Below are records; the lines starting at the one with "Where should I" and ending at the one with "You are a GUI" must be reproduced exactly, both included. Pictures must not appear.

*TASK INPUT*.
────────────────────────────────────────

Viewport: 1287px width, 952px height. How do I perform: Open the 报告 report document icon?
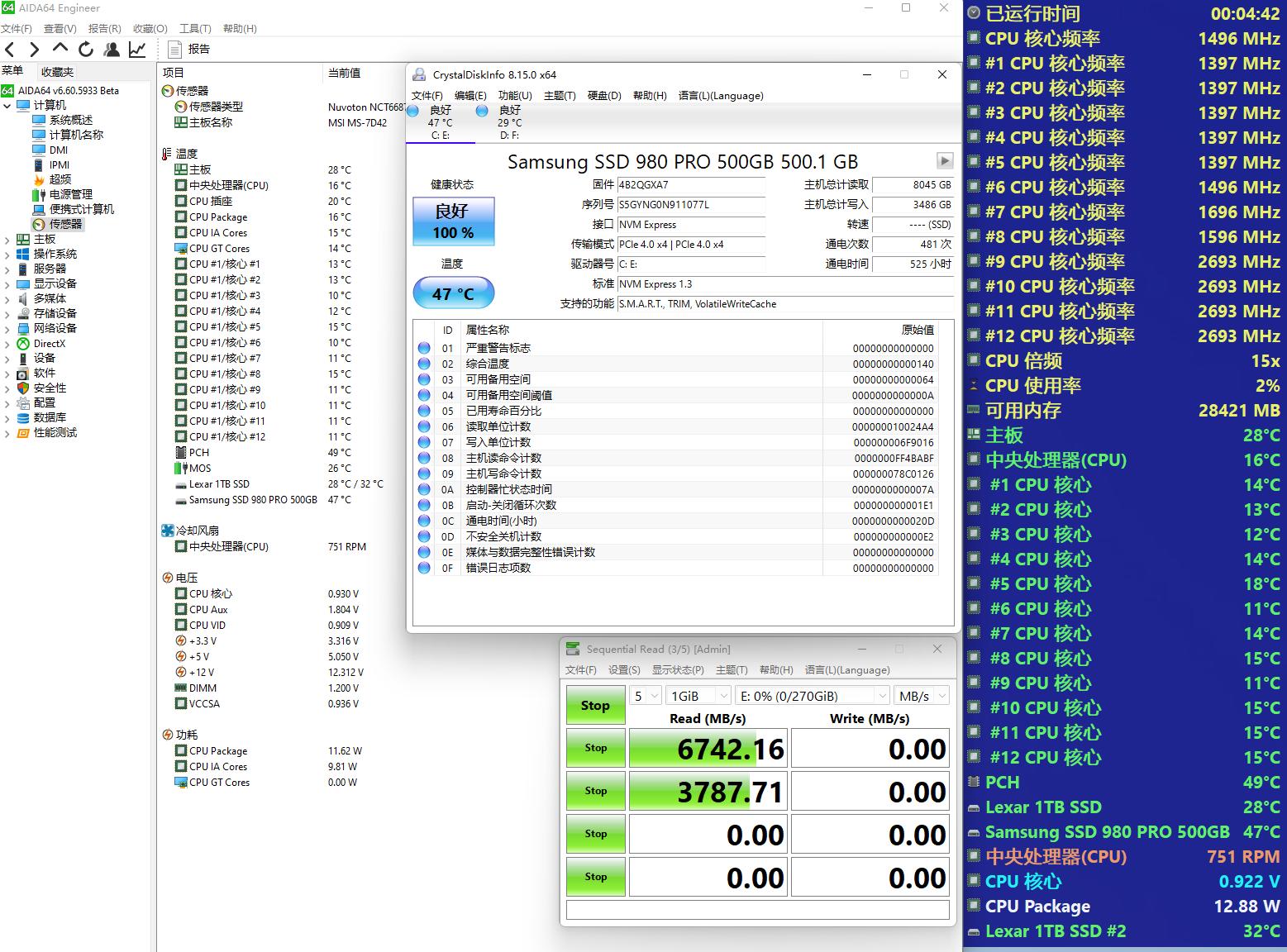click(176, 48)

────────────────────────────────────────

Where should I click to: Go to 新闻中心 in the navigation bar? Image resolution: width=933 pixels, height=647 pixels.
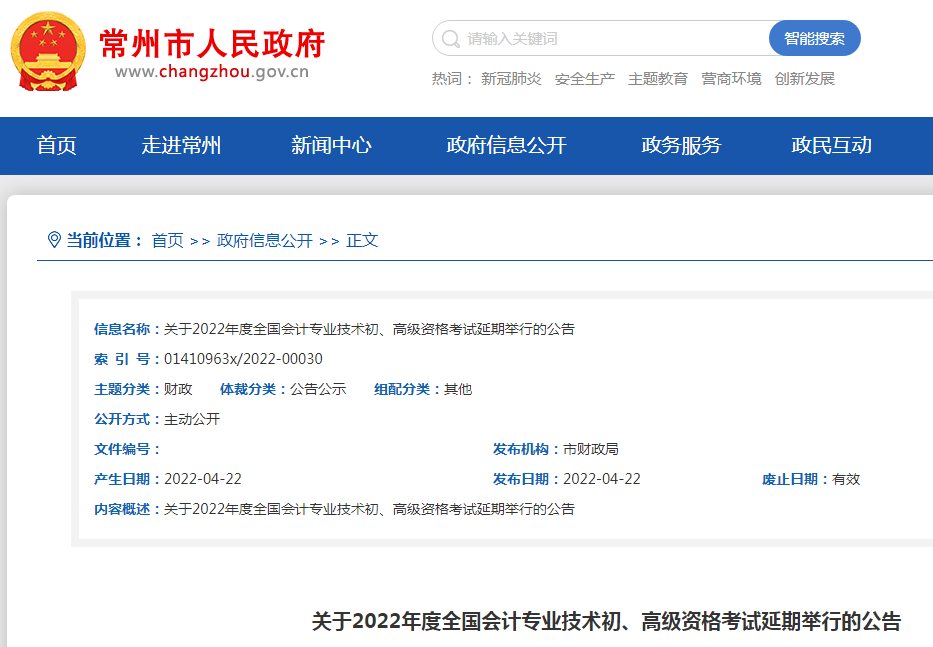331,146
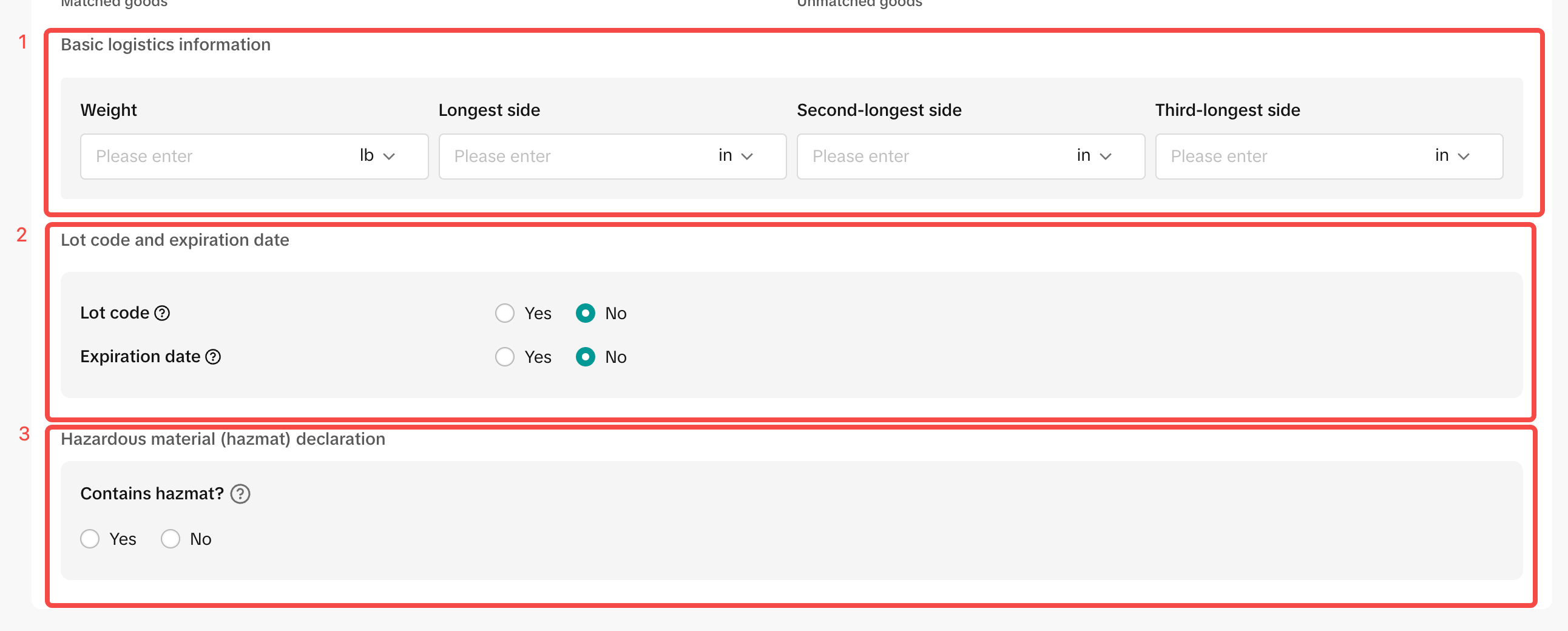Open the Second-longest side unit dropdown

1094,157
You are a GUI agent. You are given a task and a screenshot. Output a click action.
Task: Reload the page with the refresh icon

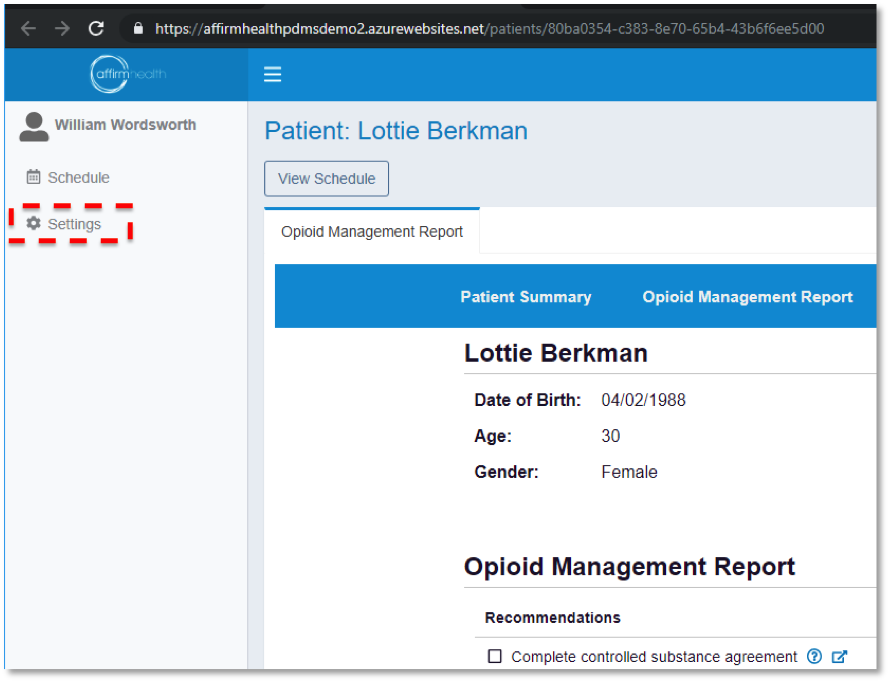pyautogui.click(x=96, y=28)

────────────────────────────────────────

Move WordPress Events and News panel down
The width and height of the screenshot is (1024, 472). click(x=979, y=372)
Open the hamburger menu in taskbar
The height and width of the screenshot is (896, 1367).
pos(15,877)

────────────────────────────────────────

*EXERCISE SOLUTION*.
Where should I click to: Go to 新闻中心 in the navigation bar? Image resolution: width=933 pixels, height=647 pixels.
331,146
Open the Second-longest side unit dropdown

1094,157
You are a GUI agent. You are given a task and a screenshot. Output a click action.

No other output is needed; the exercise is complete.